Leavell traces the evolution of Moore's style with brief illustrations from both published and unpublished work. She comfortably folds critical commentary into her narrative with quotations from the letters of Moore's contemporaries who encouraged and praised her . . . Holding On Upside Down goes a long way toward restoring Moore's place as a cornerstone of modern American poetry.
Marianne Moore is a 'poet of paradoxes,' Leavell asserts at the outset of this superb, recalibrating biography, the result of three decades of intense effort . . . Leavell's cogent interpretations of Moore's poetry and chronicling of how diligently she pursued startling artistic innovation under her mother's watchful eye in Greenwich Village and Brooklyn while teaching, working in a library, and serving as editor for The Dial, are equally revelatory. Like a sculptor working in clay, Leavell steadily builds up contour and texture as she portrays Moore as a poet of 'sly wit' and 'undetected but stormy passion.'
With sense and delicacy, Linda Leavell peels back the public image to reveal a deeply private woman whose poems are acts of survival. This admirable biography is a match for Marianne Moore's own 'relentless accuracy' and 'passion for the particular.'
"Wallace Stevens said of Marianne Moore: 'She is not a writer. She is a woman who has profound needs.' Stevens wrote here against the idea that Moore was 'quirky,' peculiar, a singular creature like those of her famously intricate poems. Moore was inimitable, yes, but not unapproachable. Linda Leavell gives us both the writer and the woman, a poet embedded in a richly textured family life, passions, and the dazzle of early-mid 20th century New York. This book is that rare thing, a brilliantly attuned biography, a writer's life alive to the mysterious alchemies that distill poems. An American life, a writer's life, fleshed. Thanks to Leavell, Moore is finally off the shelf of curios. Her work will never look, or read, the same."
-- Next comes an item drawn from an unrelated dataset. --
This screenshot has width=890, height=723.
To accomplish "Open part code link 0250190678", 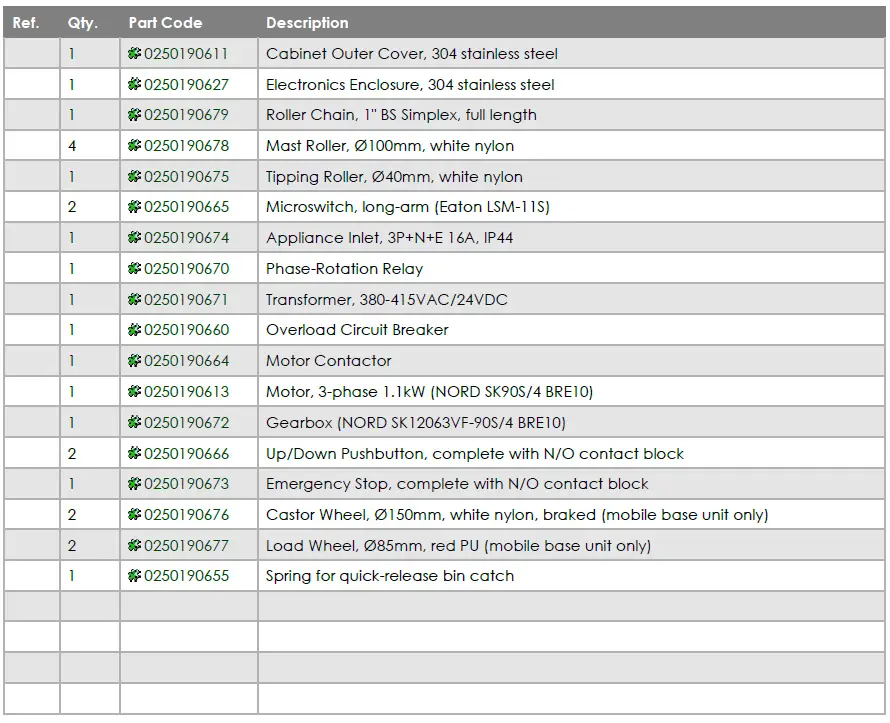I will tap(186, 146).
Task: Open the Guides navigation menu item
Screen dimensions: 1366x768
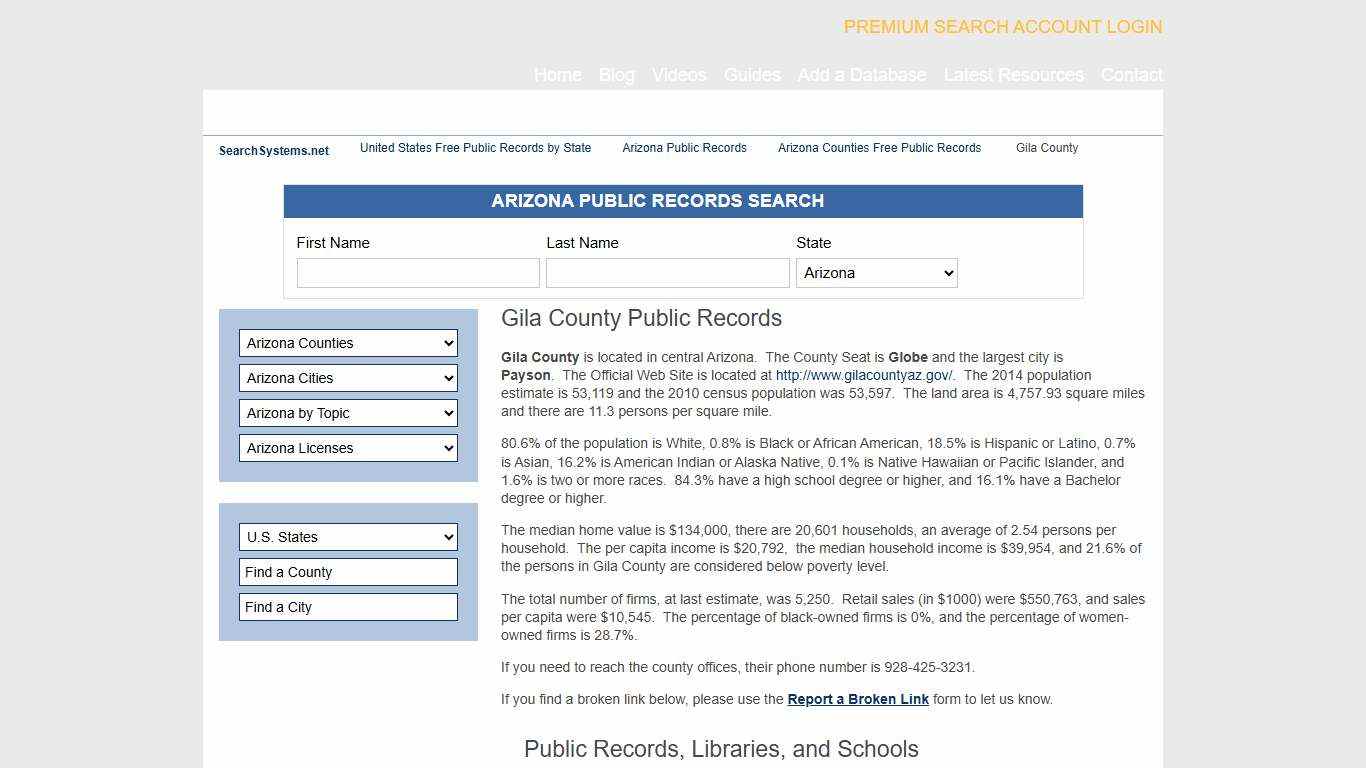Action: (x=752, y=75)
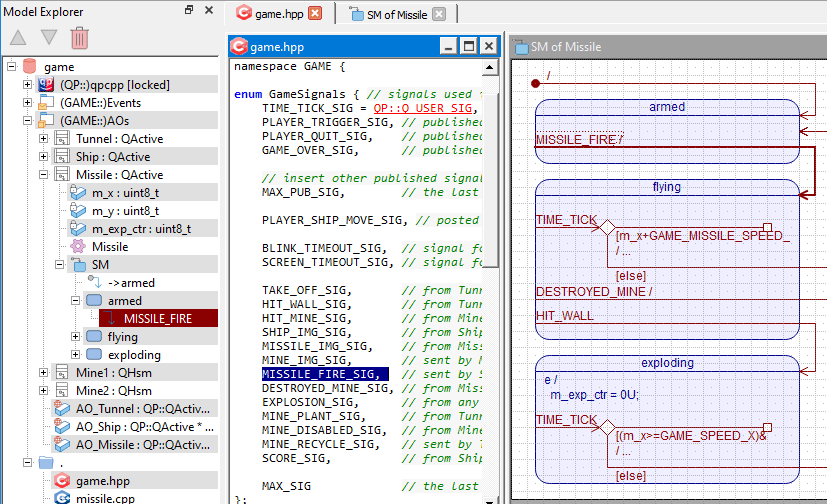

Finally, Marianne Moore has a biography that does justice to the richness, complexity, and significance of her writing career. Although Charles Molesworth's Marianne Moore: A Literary Life (1990) contributed importantly to Moore scholarship in its earlier days--before the Selected Letters (1998) was published and before many critics had begun to plumb the depths of her extraordinary archive--Linda Leavell's Holding on Upside Down: The Life and Work of Marianne Moore is the first authorized biography of the poet, and it is superb. It is insightful, revelatory, and insofar as I can judge, absolutely accurate (I say this, having probably read more of the family letters than any critic but Leavell herself) . . . Holding on Upside Down combines the grace, humor, and compelling story line one expects in good fiction with the detail of formidable scholarship, definitively deconstructing myths about Moore that have prevented too many readers and scholars from expending the effort required to deal seriously with her work . . . Whether you are interested in a good summer read or in taking notes on Leavell's scholarly excavations, you will like this book. It is a magnificent biography.
An engaging blend of literary criticism and biography, this ambitious work by literature professor and Moore scholar Leavell . . . challenges the persistent image of the modernist poet as a repressed and withdrawn spinster . . . In this well-researched biography, Moore emerges as a poet of freedom with a passionate inner life.